EXERCISE TASKS:
#1 Please extract the part of the essay on worry between "Now nobody calls, and" and "reassures the child.", inclusive.
#2 Extend the essay on worry, picking up right after its final sentence.

TEXT SECTION:
▼

You must worry, but not too much



A little worry is a good thing if used effectively, but the same habit could lead to disastrous consequences

We are all told not to worry. And yet in many ways, it is when someone worries about us that we know how much we are loved. Every time we travelled to Chandigarh from Delhi, my father, despite knowing the Shatabdi timings, would call several times to ask if all was well and checking what the children and I were up to. He worried and drove mom up the wall with his worry as well. She would advise him to wait patiently, but I guess it was anticipation as well as excitement that kept him hyper. And that made us feel special as well.


Now nobody calls, and I really miss it. Worrying may be bad for the worrier, but it is so very reassuring to the object of worry, the one being worried about. If my husband shows concern when I utter an ‘Ouch’ it makes me happy; if he were to ignore it, I would seriously question his feelings for me! Much more than hearing words of love, being worried about or reassured genuinely — when I am upset — reassures me of being loved. I like it when my mom fusses around me even when she doesn’t really know what is upsetting me. Why does a child run to the mother rather than father when hurt? Because the mother is the one who will show the maximum concern and worry, which reassures the child.



Worrying reassures the object of worry that they are loved and cared for. It helps bind people closer together. And while worrying excessively and all the time is a mental illness, in small doses and at the right time worrying can be a great friend so long as we use it to tip us off to find solutions. Studies have proved that a little anxiety is healthy; it helps us to be better planners, better prepared, to anticipate problems and to think through these. In fact the studies also say that worrying helps people recover from trauma and to even overcome depression.



However, as with everything else in life, balance is the key. How good or bad worrying can be for us, depends on how we use it. If we use it excessively without any positive direction, it will overwhelm us and tip us over the edge. However, if we worry just enough to stay alert to danger, sensitive to relationship issues, better planned by seeking and getting help for foreseeable problems – then worrying can be really good.

▲

EXERCISE DATA:

▼

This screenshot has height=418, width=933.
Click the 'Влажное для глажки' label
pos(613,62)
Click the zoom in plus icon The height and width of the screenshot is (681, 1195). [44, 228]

▲

EXPECTED RESULTS:
#1
Now nobody calls, and I really miss it. Worrying may be bad for the worrier, but it is so very reassuring to the object of worry, the one being worried about. If my husband shows concern when I utter an ‘Ouch’ it makes me happy; if he were to ignore it, I would seriously question his feelings for me! Much more than hearing words of love, being worried about or reassured genuinely — when I am upset — reassures me of being loved. I like it when my mom fusses around me even when she doesn’t really know what is upsetting me. Why does a child run to the mother rather than father when hurt? Because the mother is the one who will show the maximum concern and worry, which reassures the child.

#2
For instance, some people who tend to shrug off any health issue, while others worry and get it checked out. Who do you think is better off in the long run? The worrier, of course! Similarly, with your career – being anxious about your goals, competition, and future growth can help keep you alert and open to opportunities, rather than going along without a worry in the world. If you are intelligent, you are bound to worry – how can you not?



You must also worry about safety. It is only when you get anxious that you explore dangers and threats and then think about fixing those vulnerable areas that expose you. You must worry about family and loved ones, about the air you breathe, the food you eat and your fitness. All these are areas that matter to us and as such cannot be taken for granted. And unless we worry about these, we will never be able to keep them shipshape because it is worry that helps call for action.



However, we must be aware of the dangers of excessive worry. Too much worry leads to anxiety and even panic attacks. It can make you ill and impact all aspects of life, leading to bad lifestyle habits in an attempt to counteract feelings of low self-worth and excessive anxiety. So, where does one draw the line that keeps good worry from becoming a dangerous habit?



Worrying without acting is what causes the problem, because it will then get you in a spin. Just worrying will never lead to any good. You must allow that worry to lead to resolution through action, planning or seeking help. Else, all it will lead to is greater trouble, more anxiety and obsession, interfering with your judgment and creating more issues to worry about.